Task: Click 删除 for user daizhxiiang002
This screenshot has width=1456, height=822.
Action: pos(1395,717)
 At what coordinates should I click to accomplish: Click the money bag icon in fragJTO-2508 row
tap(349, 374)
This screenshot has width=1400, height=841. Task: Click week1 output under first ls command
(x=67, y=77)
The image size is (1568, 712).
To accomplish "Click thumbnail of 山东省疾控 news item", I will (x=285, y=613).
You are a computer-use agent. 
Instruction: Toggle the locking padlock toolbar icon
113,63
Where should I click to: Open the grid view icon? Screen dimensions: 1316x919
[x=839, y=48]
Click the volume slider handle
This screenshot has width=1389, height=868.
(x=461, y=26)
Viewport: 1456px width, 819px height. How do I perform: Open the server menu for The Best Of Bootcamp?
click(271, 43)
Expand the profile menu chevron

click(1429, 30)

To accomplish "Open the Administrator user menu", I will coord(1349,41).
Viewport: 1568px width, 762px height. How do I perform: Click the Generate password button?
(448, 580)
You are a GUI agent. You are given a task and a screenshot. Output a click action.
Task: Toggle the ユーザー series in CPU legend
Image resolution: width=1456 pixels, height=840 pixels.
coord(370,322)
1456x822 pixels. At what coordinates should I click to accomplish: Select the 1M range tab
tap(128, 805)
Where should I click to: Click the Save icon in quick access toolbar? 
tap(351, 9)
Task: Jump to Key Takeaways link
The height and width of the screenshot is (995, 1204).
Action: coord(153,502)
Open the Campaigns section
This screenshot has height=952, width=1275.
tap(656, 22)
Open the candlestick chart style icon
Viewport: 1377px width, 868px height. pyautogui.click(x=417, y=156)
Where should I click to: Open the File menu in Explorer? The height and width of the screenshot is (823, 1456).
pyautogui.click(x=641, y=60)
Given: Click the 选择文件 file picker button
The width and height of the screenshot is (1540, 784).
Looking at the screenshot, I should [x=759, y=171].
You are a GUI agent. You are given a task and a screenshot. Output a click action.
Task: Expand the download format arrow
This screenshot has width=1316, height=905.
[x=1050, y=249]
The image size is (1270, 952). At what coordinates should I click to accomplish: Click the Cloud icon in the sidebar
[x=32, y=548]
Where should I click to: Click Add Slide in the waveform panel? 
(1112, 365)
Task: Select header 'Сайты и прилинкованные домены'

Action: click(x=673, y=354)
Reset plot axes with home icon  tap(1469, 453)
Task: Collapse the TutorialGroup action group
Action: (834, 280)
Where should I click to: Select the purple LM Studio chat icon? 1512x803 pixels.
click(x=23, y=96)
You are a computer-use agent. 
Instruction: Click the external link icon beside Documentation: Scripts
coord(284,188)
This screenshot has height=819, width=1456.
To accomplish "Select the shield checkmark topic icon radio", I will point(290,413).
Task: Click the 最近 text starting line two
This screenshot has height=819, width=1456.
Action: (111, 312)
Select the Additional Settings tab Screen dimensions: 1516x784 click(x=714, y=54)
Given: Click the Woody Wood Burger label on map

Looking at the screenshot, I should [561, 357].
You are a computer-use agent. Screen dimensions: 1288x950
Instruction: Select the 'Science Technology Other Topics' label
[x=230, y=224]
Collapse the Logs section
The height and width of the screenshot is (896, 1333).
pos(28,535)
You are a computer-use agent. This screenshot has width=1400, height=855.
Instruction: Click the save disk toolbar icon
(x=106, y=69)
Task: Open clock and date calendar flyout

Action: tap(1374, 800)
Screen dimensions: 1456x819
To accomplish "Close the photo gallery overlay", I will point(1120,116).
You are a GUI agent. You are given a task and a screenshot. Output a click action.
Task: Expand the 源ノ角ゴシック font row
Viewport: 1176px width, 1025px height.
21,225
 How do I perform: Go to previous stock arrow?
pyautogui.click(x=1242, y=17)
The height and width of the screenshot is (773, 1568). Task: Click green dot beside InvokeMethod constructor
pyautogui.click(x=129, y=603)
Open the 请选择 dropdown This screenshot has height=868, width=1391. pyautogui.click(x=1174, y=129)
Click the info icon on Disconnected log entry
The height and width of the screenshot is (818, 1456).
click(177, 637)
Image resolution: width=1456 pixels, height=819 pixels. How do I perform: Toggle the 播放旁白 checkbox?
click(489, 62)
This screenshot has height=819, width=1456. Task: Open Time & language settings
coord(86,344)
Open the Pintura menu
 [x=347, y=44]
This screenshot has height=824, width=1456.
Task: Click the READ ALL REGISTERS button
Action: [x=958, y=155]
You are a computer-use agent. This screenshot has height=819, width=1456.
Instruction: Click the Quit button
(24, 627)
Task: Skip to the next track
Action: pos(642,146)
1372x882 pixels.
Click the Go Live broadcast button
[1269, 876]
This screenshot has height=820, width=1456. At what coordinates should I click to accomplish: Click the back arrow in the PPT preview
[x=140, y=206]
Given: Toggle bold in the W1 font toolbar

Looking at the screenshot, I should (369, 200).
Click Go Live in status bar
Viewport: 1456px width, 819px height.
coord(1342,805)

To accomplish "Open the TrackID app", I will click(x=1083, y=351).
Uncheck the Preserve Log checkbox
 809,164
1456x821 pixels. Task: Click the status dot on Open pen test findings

++++

● **Work order**:
Using the listing, copy every line where the word "point" shows up.

● **Result for this exercise**:
To accomplish "Select the shield checkmark topic icon radio", I will point(290,413).
To accomplish "Close the photo gallery overlay", I will point(1120,116).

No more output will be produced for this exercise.